32d Sunday of Ordinary Time
Nov. 12, 1989
2 Macc 7: 1-2, 9-14Holy Cross, Fairfield, Conn.
This Sunday (Nov. 10) I celebrated Mass for Boy
Scouts in Putnam Valley, N.Y. Here’s a
30-year-old homily on the same readings.
Heroes are very important to us. We admire them, hold them up as examples, celebrate holidays in their honor. We can think of George Washington, Abraham Lincoln, Martin Luther King Jr., Connecticut’s Nathan Hale, firemen and police officers. Yesterday was Veteran’s Day, and we honored all those who have served in the armed forces. About a week ago a new monument was dedicated in Montgomery, Ala., honoring all those who worked for civil rights during the ’50s and ’60s, especially those who died in the cause.
What makes people like these heroes? They risk danger. They risk their health and their lives to do what’s right or to serve their fellow citizens. They are moved to action by a powerful love.
Martyrdom of the Seven Maccabees (Antonio Ciseri, 1863) |
The apostles and many thousands of the early Christians were killed because they wouldn’t renounce their belief in Christ or disobey his commands. Today people are still tortured and killed for following Christ, for opposing injustice: in South Africa, in El Salvador, in Red China. Today, here in the U.S., people are arrested, fined, and jailed for defending unborn human life.
Heroes take a stand for what they believe. Anybody can follow the crowd. It’s heroic to oppose the crowd, or to lead the crowd, out of deep conviction, out of love for truth, for justice, for human dignity, for Jesus Christ, who described himself as “the way, the truth, and the life” (John 14:6).
Sometimes we, too, like those Jewish heroes, like Jesus, like the Christian martyrs, have to stand up for what’s right. We probably won’t be killed for it—tho civil rights martyrs of the 60s remind us that we could be. But we could risk unpopularity or ridicule by defending someone whose skin is a different color or who speaks a different language or who has a physical handicap. We could risk unpopularity by maintaining that unborn babies are human beings, persons entitled to life, liberty and a chance to pursue happiness.
We take a stand when we speak the truth when it’s easy to lie, when we obey instead of doing something that’s fun but forbidden, when we pay attention in school even tho others like to fool around. When people pressure us to do something that’s wrong—to shoplift, to cheat on a test, to smoke, to see a dirty movie—it’s heroic to say no and risk being called a nerd.
But in the end, people remember only heroes, the Washingtons and M.L. Kings. No one remembers the wishy-washy people, the wimps who only followed the crowd, who didn’t care what’s right or wrong, who had no thing, no person, no value to live for, or die for, except themselves.
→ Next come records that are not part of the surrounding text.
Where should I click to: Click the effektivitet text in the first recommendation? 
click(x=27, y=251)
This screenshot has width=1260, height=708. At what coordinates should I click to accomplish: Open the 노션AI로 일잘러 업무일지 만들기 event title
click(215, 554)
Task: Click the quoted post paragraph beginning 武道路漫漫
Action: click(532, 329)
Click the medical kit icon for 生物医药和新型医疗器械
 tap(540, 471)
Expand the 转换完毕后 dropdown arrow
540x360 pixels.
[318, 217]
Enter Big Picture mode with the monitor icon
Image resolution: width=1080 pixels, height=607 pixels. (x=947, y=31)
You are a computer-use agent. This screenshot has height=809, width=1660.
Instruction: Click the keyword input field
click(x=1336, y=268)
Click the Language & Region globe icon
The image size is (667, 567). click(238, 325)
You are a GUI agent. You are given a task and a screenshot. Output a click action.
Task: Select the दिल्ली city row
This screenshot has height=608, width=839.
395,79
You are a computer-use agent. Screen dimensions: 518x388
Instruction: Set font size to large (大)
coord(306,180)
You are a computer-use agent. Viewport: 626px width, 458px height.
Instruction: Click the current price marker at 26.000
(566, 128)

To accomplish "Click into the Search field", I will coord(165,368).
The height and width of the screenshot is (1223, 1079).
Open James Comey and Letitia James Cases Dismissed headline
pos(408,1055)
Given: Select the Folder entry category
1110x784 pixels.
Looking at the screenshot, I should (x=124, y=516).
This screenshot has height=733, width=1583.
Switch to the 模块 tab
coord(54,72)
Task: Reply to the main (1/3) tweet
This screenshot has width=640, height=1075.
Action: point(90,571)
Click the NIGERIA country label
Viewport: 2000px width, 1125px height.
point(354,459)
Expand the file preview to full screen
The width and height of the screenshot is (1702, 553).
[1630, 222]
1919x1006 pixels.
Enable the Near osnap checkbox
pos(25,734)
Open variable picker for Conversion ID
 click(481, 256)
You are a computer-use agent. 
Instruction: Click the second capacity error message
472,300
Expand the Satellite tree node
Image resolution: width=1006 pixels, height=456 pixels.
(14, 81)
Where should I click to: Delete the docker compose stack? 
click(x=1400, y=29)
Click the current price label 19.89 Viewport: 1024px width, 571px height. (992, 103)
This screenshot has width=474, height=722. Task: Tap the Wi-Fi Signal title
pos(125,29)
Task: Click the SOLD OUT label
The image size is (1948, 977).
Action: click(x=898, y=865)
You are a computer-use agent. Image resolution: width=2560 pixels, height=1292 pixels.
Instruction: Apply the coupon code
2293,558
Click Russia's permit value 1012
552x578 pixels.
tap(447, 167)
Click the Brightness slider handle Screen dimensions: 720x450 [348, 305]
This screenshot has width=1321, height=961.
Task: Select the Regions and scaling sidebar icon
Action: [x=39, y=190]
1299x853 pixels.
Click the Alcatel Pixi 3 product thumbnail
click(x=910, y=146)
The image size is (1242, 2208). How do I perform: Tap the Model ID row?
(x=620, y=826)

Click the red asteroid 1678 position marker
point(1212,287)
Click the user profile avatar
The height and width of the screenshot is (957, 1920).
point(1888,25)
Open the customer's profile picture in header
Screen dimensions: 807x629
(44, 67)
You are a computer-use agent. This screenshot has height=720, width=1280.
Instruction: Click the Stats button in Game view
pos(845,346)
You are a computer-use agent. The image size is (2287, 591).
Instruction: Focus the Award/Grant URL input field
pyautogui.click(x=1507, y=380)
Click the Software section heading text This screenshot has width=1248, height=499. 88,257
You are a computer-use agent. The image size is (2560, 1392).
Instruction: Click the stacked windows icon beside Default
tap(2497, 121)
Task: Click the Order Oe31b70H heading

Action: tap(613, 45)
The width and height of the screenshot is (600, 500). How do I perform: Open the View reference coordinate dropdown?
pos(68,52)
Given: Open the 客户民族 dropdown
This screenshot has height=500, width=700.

Maybe a lot of people don’t care whether they’re remembered or not. Some people say it’s better to be a live coward than a dead lion. But the mother and the 7 heroic brothers remind us of something far more important: they told the wicked king: “You’re depriving us of this present life, but the King of the universe will raise us up to live again forever” (2 Macc 7:9). Thanks to God’s eternal love for us and, especially, thanks to Jesus Christ, we live in the hope of real immortality: resurrection and eternal life. When we stand up for what’s right and good, we’re volunteering for life, a life already won for us by our Savior Jesus Christ.